А факты эти многочисленны. У меня нет желания перечислять их. С этим феноменом «присутствия», которое временно захватило его сознание, но и до сих пор то и дело выходит с ним на связь, Дик прожил пять лет. Он накапливает заметки и записи, данные всевозможных исследований — этого добра у него столько, что что бы вы ни сказали ему, что бы ни возразили — он уже ушел далеко вперед и на любой вопрос преподнесет вам новые факты и новые логические умозаключения.
Что до меня, то никто и никогда не мог привести мне доказательств, которые заставили бы меня поверить в тот или иной феномен, в ту или иную псевдонауку — от телепатии до уфологии. Я верю в то, что Вселенная — образование случайное, в котором нет места богу. Я — последний человек, кто поверил бы в существование высшего разума — и в то, что у Филипа К.Дика с ним тесные контакты особого рода.

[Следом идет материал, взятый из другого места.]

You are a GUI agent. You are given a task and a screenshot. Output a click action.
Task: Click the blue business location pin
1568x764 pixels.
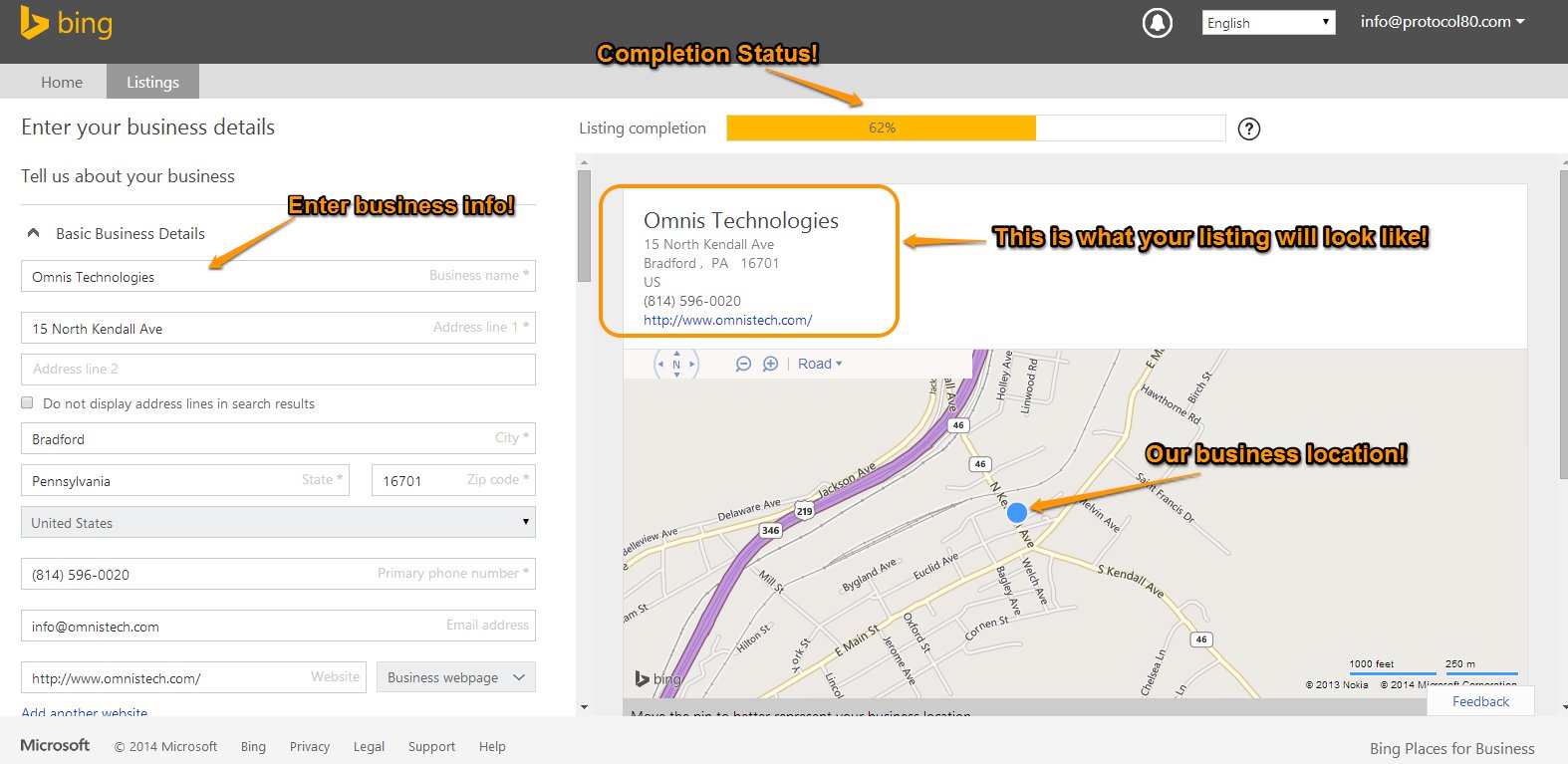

Я готов поверить в то, что с ним действительно произошло нечто замечательное — объяснимое, правда, лишь с чисто психологической точки зрения. Быть может, он как-то по-новому увидел Вселенную (то есть то, что называется koinos kosmos), или, может, это просто замысел странной, особенной книги, которая скажет читателям нечто новое о них самих и об окружающем их мире. Если это так, то это только делает Дику честь. Обсуждать же, «психически устойчивый» он человек или нет — значит, уходить от сути вопроса. И, кстати, какое нам, собственно говоря, дело, каков источник его нового опыта? В мире масса людей, куда более чокнутых, чем Филип К.Дик — он же, как бы там ни было, дал нам немало образцов высокого искусства, оказывающего постоянное воздействие на миллионы не-чокнутых людей.
Но и теперь, после всего, что с ним произошло, он остается во многом все той же личностью. Во всяком случае, религиозным фанатиком он не стал. Его отношение к миру и его ироничный, скептический ум остались такими же острыми, как и прежде.
Пару дней спустя после этого интервью я еще раз заехал к нему в Санта-Ану — уже без магнитофона, просто в гости. Так что этот вот репортаж я привожу просто по памяти. Мы много еще о чем беседовали, и под конец я упомянул об одном высказывании, которое мне понравилось: если я нахожусь вдали от какого-нибудь предмета, если я не могу увидеть его или к нему прикоснуться, то на самом деле этого предмета не существует.
— О, верно, — сказал он. — Так уж заведено, что мир нам доступен лишь в той мере, чтобы мы могли убедиться, что он существует реально, и ни капелькой больше. Видите ли, это что-то вроде малобюджетного предприятия. И все эти страны, о которых вы читаете в газете — все эти Японии, Австралии, другие — они просто не существуют. На их месте ничего нет. Но если вы все же решите съездить туда, в этом случае вам все быстро сорганизуют — обстановку, дома, людей. Они будут существовать вокруг вас все то время, пока вы будете видеть их. Это делается действительно быстро.
И вот тут-то я перешел в наступление. Хотя и довольно осторожно. «Давайте поставим вопрос ребром, — сказал я. — То, что вы говорите сейчас — это что, литературная концепция, которая может быть использована в одном из ваших романов? Или вы это… серьезно?»
— Вы имеете в виду, верю ли я сам во что говорю? — спросил он в явном изумлении. — Ну, что вы, конечно же, нет. Вы, должно быть, сошли с ума, если смогли поверить во что-то подобное! — И затем он рассмеялся.